__GOAL OF THE EXERCISE__:
Print out the complete set of records below, exactly as they read.

__PROVIDED RECORDS__:
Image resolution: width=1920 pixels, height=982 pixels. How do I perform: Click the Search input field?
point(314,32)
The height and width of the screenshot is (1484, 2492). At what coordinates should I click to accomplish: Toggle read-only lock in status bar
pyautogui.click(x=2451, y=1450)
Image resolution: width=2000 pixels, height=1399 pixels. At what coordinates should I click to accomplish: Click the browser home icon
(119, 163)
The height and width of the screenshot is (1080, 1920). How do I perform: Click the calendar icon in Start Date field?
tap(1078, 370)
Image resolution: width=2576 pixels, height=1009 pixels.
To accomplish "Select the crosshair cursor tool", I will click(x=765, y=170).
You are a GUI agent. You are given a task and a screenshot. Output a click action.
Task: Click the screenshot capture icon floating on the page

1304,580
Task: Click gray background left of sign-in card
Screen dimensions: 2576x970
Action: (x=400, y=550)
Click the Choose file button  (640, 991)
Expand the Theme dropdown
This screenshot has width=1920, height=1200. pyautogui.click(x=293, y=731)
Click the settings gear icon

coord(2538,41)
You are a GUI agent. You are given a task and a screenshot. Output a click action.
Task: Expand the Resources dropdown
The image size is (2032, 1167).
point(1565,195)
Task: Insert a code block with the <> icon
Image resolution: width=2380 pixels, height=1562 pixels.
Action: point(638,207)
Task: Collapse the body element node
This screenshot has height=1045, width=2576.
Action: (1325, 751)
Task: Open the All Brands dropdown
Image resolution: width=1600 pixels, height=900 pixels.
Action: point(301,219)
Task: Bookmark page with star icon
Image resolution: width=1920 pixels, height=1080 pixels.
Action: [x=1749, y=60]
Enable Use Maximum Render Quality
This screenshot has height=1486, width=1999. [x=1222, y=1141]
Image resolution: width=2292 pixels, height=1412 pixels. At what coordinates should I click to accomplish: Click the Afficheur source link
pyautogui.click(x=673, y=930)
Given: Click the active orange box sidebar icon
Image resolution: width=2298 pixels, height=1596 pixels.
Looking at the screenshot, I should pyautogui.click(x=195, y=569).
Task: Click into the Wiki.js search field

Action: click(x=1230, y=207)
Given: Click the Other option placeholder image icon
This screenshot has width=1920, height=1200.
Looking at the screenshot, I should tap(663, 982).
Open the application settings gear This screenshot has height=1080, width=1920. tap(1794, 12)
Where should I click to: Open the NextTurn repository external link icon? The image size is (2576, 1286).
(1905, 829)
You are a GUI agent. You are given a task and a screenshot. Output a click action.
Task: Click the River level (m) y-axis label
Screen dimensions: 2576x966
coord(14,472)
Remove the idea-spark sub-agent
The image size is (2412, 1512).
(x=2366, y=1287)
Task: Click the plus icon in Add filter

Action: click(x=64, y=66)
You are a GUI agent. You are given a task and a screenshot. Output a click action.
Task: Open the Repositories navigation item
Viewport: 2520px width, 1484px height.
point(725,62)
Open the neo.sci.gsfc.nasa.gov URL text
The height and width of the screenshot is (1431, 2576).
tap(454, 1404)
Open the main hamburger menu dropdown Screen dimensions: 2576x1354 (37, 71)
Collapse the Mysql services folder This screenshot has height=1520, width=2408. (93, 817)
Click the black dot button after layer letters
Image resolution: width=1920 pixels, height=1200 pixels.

__OUTPUT FOR THIS TASK__:
Image resolution: width=1920 pixels, height=982 pixels. How do I perform: Click the Search input field?
point(314,32)
The height and width of the screenshot is (1484, 2492). At what coordinates should I click to accomplish: Toggle read-only lock in status bar
pyautogui.click(x=2451, y=1450)
Image resolution: width=2000 pixels, height=1399 pixels. At what coordinates should I click to accomplish: Click the browser home icon
(119, 163)
The height and width of the screenshot is (1080, 1920). How do I perform: Click the calendar icon in Start Date field?
tap(1078, 370)
Image resolution: width=2576 pixels, height=1009 pixels.
To accomplish "Select the crosshair cursor tool", I will click(x=765, y=170).
You are a GUI agent. You are given a task and a screenshot. Output a click action.
Task: Click the screenshot capture icon floating on the page

1304,580
Task: Click gray background left of sign-in card
Screen dimensions: 2576x970
Action: (x=400, y=550)
Click the Choose file button  (640, 991)
Expand the Theme dropdown
This screenshot has width=1920, height=1200. pyautogui.click(x=293, y=731)
Click the settings gear icon

coord(2538,41)
You are a GUI agent. You are given a task and a screenshot. Output a click action.
Task: Expand the Resources dropdown
The image size is (2032, 1167).
point(1565,195)
Task: Insert a code block with the <> icon
Image resolution: width=2380 pixels, height=1562 pixels.
Action: point(638,207)
Task: Collapse the body element node
This screenshot has height=1045, width=2576.
Action: (1325, 751)
Task: Open the All Brands dropdown
Image resolution: width=1600 pixels, height=900 pixels.
Action: point(301,219)
Task: Bookmark page with star icon
Image resolution: width=1920 pixels, height=1080 pixels.
Action: [x=1749, y=60]
Enable Use Maximum Render Quality
This screenshot has height=1486, width=1999. [x=1222, y=1141]
Image resolution: width=2292 pixels, height=1412 pixels. At what coordinates should I click to accomplish: Click the Afficheur source link
pyautogui.click(x=673, y=930)
Given: Click the active orange box sidebar icon
Image resolution: width=2298 pixels, height=1596 pixels.
Looking at the screenshot, I should pyautogui.click(x=195, y=569).
Task: Click into the Wiki.js search field

Action: click(x=1230, y=207)
Given: Click the Other option placeholder image icon
This screenshot has width=1920, height=1200.
Looking at the screenshot, I should tap(663, 982).
Open the application settings gear This screenshot has height=1080, width=1920. tap(1794, 12)
Where should I click to: Open the NextTurn repository external link icon? The image size is (2576, 1286).
(1905, 829)
You are a GUI agent. You are given a task and a screenshot. Output a click action.
Task: Click the River level (m) y-axis label
Screen dimensions: 2576x966
coord(14,472)
Remove the idea-spark sub-agent
The image size is (2412, 1512).
(x=2366, y=1287)
Task: Click the plus icon in Add filter

Action: click(x=64, y=66)
You are a GUI agent. You are given a task and a screenshot. Output a click action.
Task: Open the Repositories navigation item
Viewport: 2520px width, 1484px height.
point(725,62)
Open the neo.sci.gsfc.nasa.gov URL text
The height and width of the screenshot is (1431, 2576).
tap(454, 1404)
Open the main hamburger menu dropdown Screen dimensions: 2576x1354 (37, 71)
Collapse the Mysql services folder This screenshot has height=1520, width=2408. (93, 817)
Click the black dot button after layer letters
Image resolution: width=1920 pixels, height=1200 pixels.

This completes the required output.